Mockbeggar, Bonavista

In the spring of 2006 CapeRace, with the assistance of the Bonavista Historical Society, aquired and restored the historic Thomas Mouland House located in the Mockbeggar neighbourhood of Bonavista.

The Mockbeggar Plantation in Bonavista is the birthplace of Confederation in Newfoundland. It is now a Provincial Historic Site and restored to represent the 1939 period, when it became the home of its most notable owner, Senator F. Gordon Bradley. Senator Bradley was a prominent politician in the government of Newfoundland during the years of responsible government when Newfoundland achieved Dominion status. He was the leader of the opposition in 1933 when the Alderdice government voted to rescind the constitution and turn over the governance of Newfoundland to a commission appointed by the British government.

At that time, he was one of the last voices to speak out for the retention of self-government and the very right to vote for which the people of Newfoundland had worked so hard, for so many years. More than a decade later, he led the movement for confederation when Newfoundlanders voted by a narrow margin to become a province of Canada, rather than return to responsible government and sovereignty. Senator Bradley was the latest chapter in the history of the Mockbeggar Plantation, which stretches back to the discovery of North America by John Cabot, back to the first European settlement when it was considered the "best room in Bonavista," and back to the French-English wars when the treaty of Utrecht divided Newfoundland between the two warring countries and put the English settlers of Bonavista behind enemy lines on the "French Shore."

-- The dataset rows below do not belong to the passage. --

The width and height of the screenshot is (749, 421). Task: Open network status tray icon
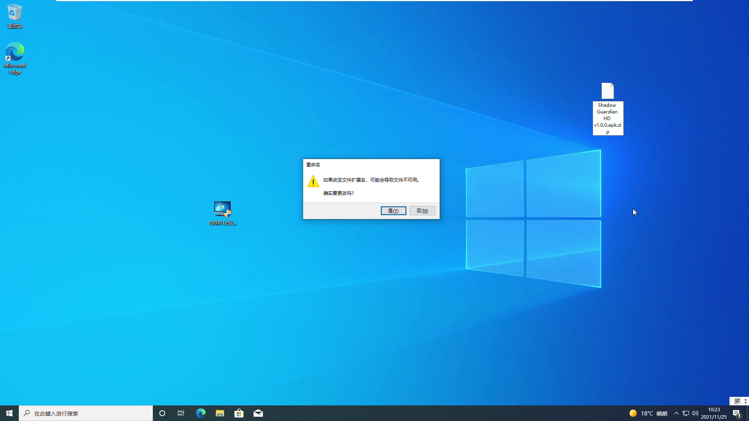point(686,413)
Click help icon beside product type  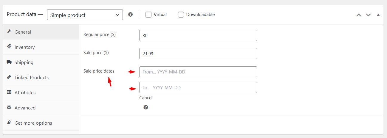[x=130, y=14]
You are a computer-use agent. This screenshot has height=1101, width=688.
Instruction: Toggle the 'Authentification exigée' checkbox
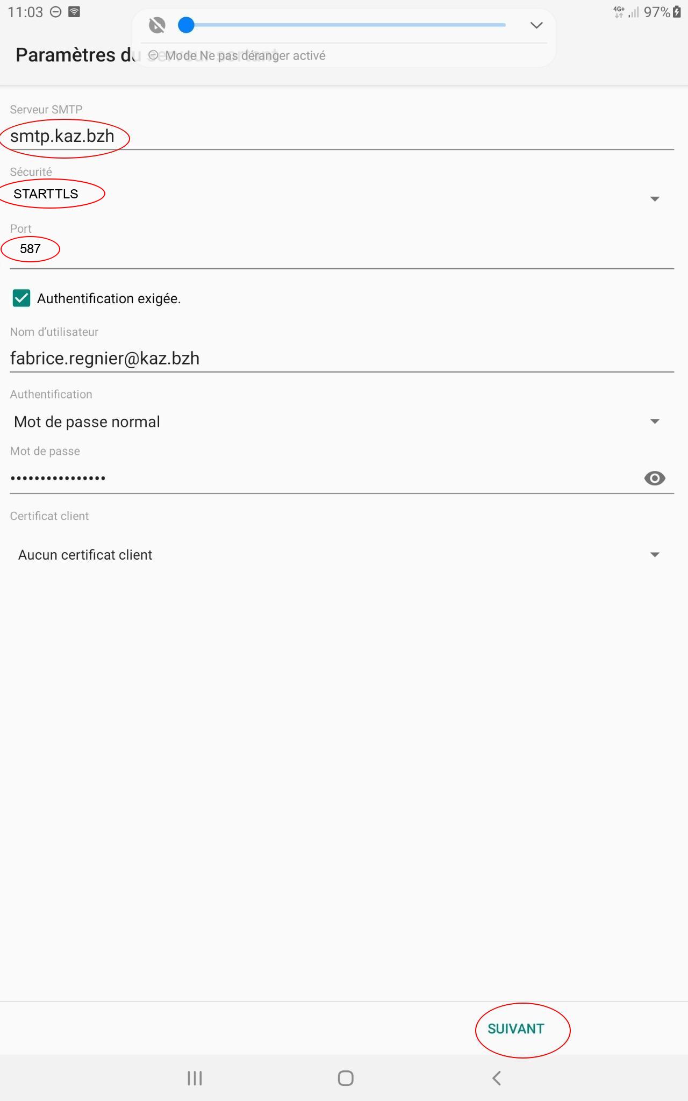[22, 298]
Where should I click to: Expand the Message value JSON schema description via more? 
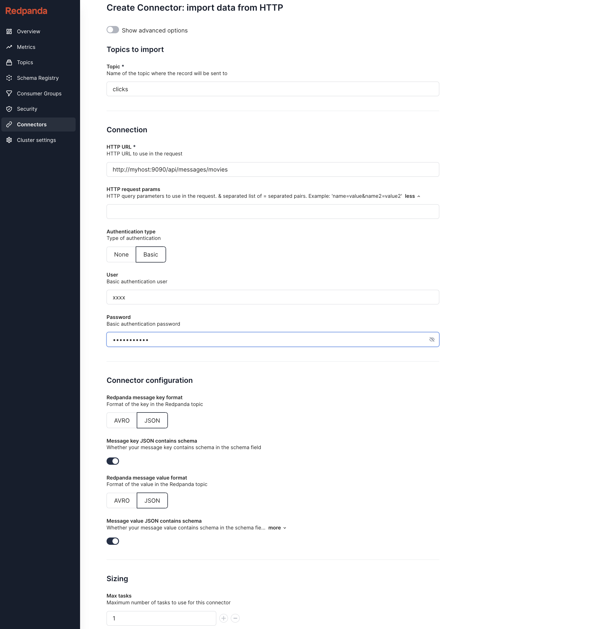pyautogui.click(x=275, y=527)
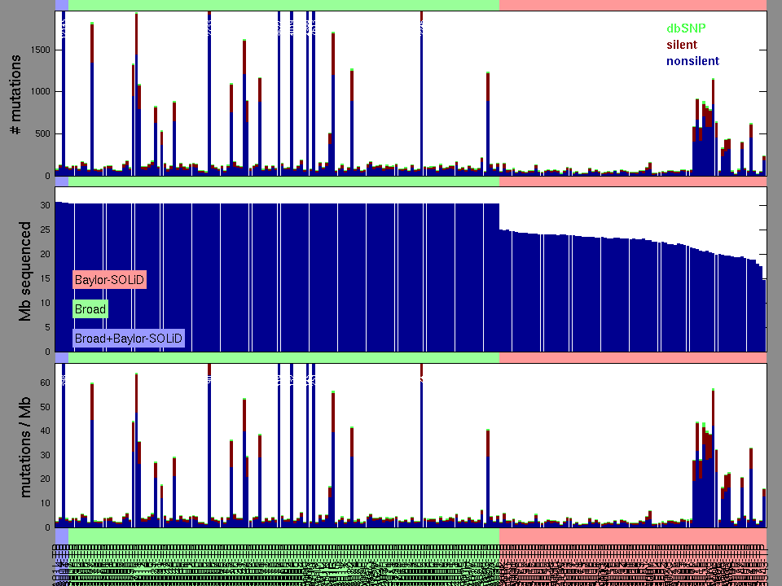Click the purple Broad+Baylor-SOLiD legend box
The width and height of the screenshot is (782, 586).
click(x=129, y=339)
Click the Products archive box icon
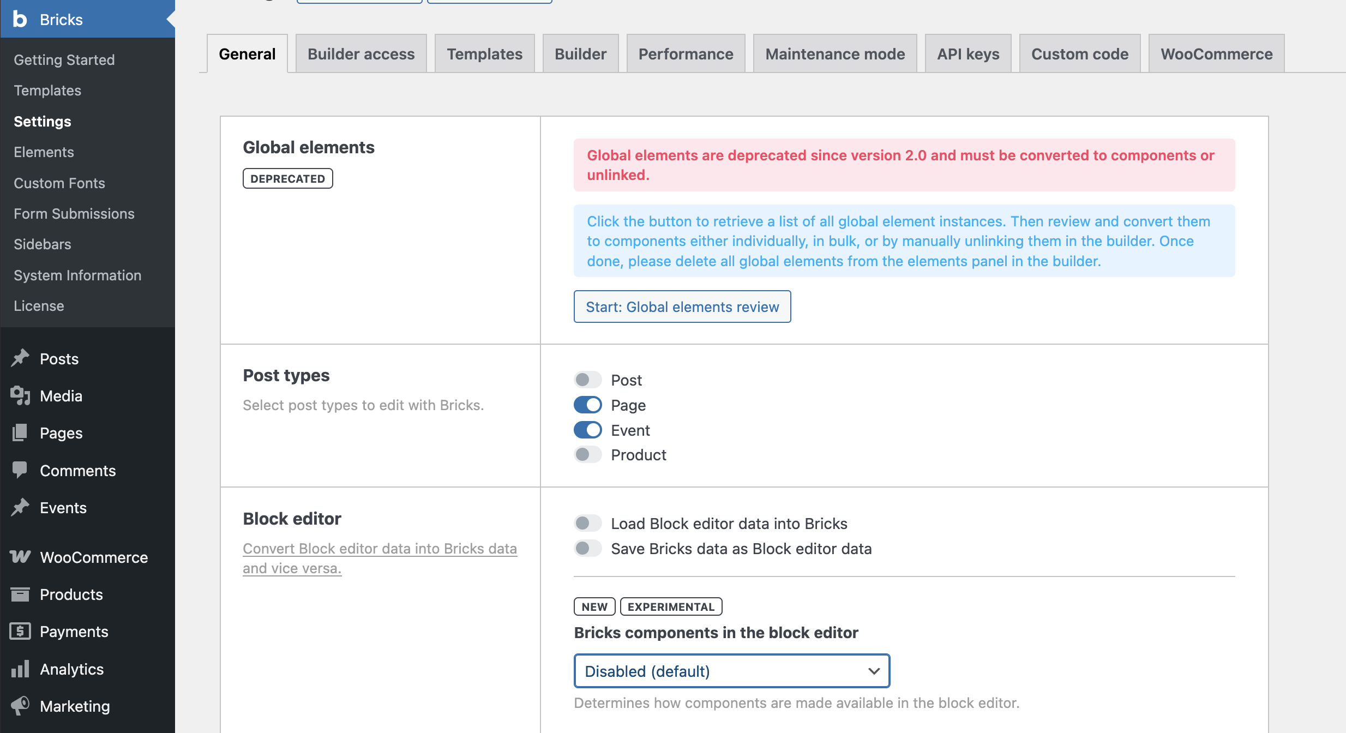This screenshot has width=1346, height=733. point(20,594)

At that time, a small fort was built at Mockbeggar for protection from French raiding parties, through the time of the West Country, when English merchants who exploited the Newfoundland fishery and built the economy of Britain as it became a great world power. The "Quaker miser," Joseph White, owned the Mockbeggar room and built the Big Store, which still stands on the Plantation grounds. It remained an important business concern in the early 19th century, during the rise of the St. John's merchant families and the Outport Merchants, who traded internationally from towns all along the coast of Newfoundland and Labrador. The Mockbeggar Plantation was an important part of the establishment of Methodism in Newfoundland. It played a part in Newfoundland's first move toward a confederation with Canada in 1869, when owner James Saint was an active confederate. Residents of the Mockbeggar Plantation were members of the Newfoundland government during the coming of self-rule and responsible government.

It stood through the Great War when young resident Frederick Roper paid the supreme sacrifice on the far shores of Gallipoli. It was there in the Great Depression during the fall of self-government for Newfoundlanders and the coming of the Bradleys . Almost every great event in our history has touched on the Mockbeggar Plantation. All this is a prelude to one of the greatest events in the history of Newfoundland and Labrador, when F. Gordon Bradley led the confederates to victory and union with Canada in 1949.